Among the lines below, count those with the word "computer". Answer with the number only.

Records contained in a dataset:
=-=-=-=-=
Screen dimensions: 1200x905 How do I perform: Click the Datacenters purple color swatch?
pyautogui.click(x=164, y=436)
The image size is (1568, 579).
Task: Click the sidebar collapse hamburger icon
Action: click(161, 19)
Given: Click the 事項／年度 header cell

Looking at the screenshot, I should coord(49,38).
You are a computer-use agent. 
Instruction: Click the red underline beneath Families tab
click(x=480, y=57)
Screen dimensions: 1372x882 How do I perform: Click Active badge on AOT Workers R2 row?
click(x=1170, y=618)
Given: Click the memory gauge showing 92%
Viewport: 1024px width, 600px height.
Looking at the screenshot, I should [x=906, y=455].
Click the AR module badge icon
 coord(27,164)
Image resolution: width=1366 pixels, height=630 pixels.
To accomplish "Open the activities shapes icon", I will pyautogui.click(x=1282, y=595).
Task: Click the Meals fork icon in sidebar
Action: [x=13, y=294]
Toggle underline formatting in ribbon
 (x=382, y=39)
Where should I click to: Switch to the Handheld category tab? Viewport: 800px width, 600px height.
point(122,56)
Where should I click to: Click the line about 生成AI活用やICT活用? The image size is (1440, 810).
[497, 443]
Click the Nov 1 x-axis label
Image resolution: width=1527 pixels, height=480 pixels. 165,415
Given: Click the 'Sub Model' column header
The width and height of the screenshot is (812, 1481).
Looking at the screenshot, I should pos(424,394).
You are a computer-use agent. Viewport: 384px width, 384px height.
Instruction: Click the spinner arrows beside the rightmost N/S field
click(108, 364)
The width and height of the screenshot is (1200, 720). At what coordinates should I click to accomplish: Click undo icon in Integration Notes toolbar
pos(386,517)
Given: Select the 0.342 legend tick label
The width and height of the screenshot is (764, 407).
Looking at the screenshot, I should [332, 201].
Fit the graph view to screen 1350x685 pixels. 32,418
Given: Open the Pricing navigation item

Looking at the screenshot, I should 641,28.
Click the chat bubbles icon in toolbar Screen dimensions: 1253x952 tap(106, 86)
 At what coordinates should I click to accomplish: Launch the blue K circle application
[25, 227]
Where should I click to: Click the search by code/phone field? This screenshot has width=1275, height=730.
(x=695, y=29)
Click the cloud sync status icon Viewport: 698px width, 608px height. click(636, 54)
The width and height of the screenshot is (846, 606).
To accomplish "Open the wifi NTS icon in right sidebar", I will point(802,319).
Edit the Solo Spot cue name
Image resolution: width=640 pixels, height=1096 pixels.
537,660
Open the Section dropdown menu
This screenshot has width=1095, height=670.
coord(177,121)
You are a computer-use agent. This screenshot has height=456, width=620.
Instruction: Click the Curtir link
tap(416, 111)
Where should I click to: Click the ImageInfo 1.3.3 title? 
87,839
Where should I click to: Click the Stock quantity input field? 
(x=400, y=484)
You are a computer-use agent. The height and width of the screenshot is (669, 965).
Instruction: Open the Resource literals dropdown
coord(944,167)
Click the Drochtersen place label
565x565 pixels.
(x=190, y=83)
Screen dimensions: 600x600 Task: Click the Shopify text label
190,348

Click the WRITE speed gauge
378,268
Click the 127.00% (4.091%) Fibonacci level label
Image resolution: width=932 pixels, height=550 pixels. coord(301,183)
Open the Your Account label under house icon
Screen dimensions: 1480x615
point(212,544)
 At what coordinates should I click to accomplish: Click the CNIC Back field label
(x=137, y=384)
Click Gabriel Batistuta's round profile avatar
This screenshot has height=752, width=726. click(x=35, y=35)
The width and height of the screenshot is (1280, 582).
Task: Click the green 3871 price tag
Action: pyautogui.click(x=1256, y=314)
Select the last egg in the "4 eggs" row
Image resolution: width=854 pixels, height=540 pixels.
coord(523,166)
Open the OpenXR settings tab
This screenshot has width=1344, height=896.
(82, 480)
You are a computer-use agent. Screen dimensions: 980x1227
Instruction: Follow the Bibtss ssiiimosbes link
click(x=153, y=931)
=-=-=-=-=
▶ _Task answer_: 5